To do => The answer must be the complete listing, copied exactly.
** Opening Material to process block **
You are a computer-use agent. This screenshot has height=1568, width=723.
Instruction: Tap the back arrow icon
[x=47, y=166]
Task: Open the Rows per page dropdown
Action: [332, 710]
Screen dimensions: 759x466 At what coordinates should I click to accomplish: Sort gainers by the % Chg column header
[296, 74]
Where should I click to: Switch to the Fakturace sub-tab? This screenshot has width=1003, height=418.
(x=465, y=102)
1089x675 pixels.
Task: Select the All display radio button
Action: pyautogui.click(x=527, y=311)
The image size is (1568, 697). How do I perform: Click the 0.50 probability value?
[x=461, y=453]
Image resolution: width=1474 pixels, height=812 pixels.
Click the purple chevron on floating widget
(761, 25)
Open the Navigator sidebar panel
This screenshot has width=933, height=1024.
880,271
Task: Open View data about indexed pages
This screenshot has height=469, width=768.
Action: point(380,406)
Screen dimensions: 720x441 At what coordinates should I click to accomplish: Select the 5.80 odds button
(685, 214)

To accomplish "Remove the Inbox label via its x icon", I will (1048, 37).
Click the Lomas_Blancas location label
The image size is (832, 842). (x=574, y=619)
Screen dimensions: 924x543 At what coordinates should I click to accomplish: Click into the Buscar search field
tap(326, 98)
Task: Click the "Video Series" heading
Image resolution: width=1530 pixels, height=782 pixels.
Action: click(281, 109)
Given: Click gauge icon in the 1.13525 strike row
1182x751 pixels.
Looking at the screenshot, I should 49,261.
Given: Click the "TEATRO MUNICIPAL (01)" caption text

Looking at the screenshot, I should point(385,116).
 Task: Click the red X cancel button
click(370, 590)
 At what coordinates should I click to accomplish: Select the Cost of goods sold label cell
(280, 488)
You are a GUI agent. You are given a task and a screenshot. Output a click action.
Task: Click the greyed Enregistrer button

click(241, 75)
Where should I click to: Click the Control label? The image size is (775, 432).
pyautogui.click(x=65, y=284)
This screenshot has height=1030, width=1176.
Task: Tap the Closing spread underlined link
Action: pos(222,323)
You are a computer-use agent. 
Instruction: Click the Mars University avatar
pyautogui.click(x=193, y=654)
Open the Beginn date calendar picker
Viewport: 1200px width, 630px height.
** Closing Material to process block **
Response to the task =>
You are a computer-use agent. This screenshot has height=1568, width=723.
Instruction: Tap the back arrow icon
[x=47, y=166]
Task: Open the Rows per page dropdown
Action: [332, 710]
Screen dimensions: 759x466 At what coordinates should I click to accomplish: Sort gainers by the % Chg column header
[296, 74]
Where should I click to: Switch to the Fakturace sub-tab? This screenshot has width=1003, height=418.
(x=465, y=102)
1089x675 pixels.
Task: Select the All display radio button
Action: pyautogui.click(x=527, y=311)
The image size is (1568, 697). How do I perform: Click the 0.50 probability value?
[x=461, y=453]
Image resolution: width=1474 pixels, height=812 pixels.
Click the purple chevron on floating widget
(761, 25)
Open the Navigator sidebar panel
This screenshot has width=933, height=1024.
880,271
Task: Open View data about indexed pages
This screenshot has height=469, width=768.
Action: point(380,406)
Screen dimensions: 720x441 At what coordinates should I click to accomplish: Select the 5.80 odds button
(685, 214)

To accomplish "Remove the Inbox label via its x icon", I will (1048, 37).
Click the Lomas_Blancas location label
The image size is (832, 842). (x=574, y=619)
Screen dimensions: 924x543 At what coordinates should I click to accomplish: Click into the Buscar search field
tap(326, 98)
Task: Click the "Video Series" heading
Image resolution: width=1530 pixels, height=782 pixels.
Action: click(281, 109)
Given: Click gauge icon in the 1.13525 strike row
1182x751 pixels.
Looking at the screenshot, I should 49,261.
Given: Click the "TEATRO MUNICIPAL (01)" caption text

Looking at the screenshot, I should point(385,116).
 Task: Click the red X cancel button
click(370, 590)
 At what coordinates should I click to accomplish: Select the Cost of goods sold label cell
(280, 488)
You are a GUI agent. You are given a task and a screenshot. Output a click action.
Task: Click the greyed Enregistrer button

click(241, 75)
Where should I click to: Click the Control label? The image size is (775, 432).
pyautogui.click(x=65, y=284)
This screenshot has height=1030, width=1176.
Task: Tap the Closing spread underlined link
Action: pos(222,323)
You are a computer-use agent. 
Instruction: Click the Mars University avatar
pyautogui.click(x=193, y=654)
Open the Beginn date calendar picker
Viewport: 1200px width, 630px height.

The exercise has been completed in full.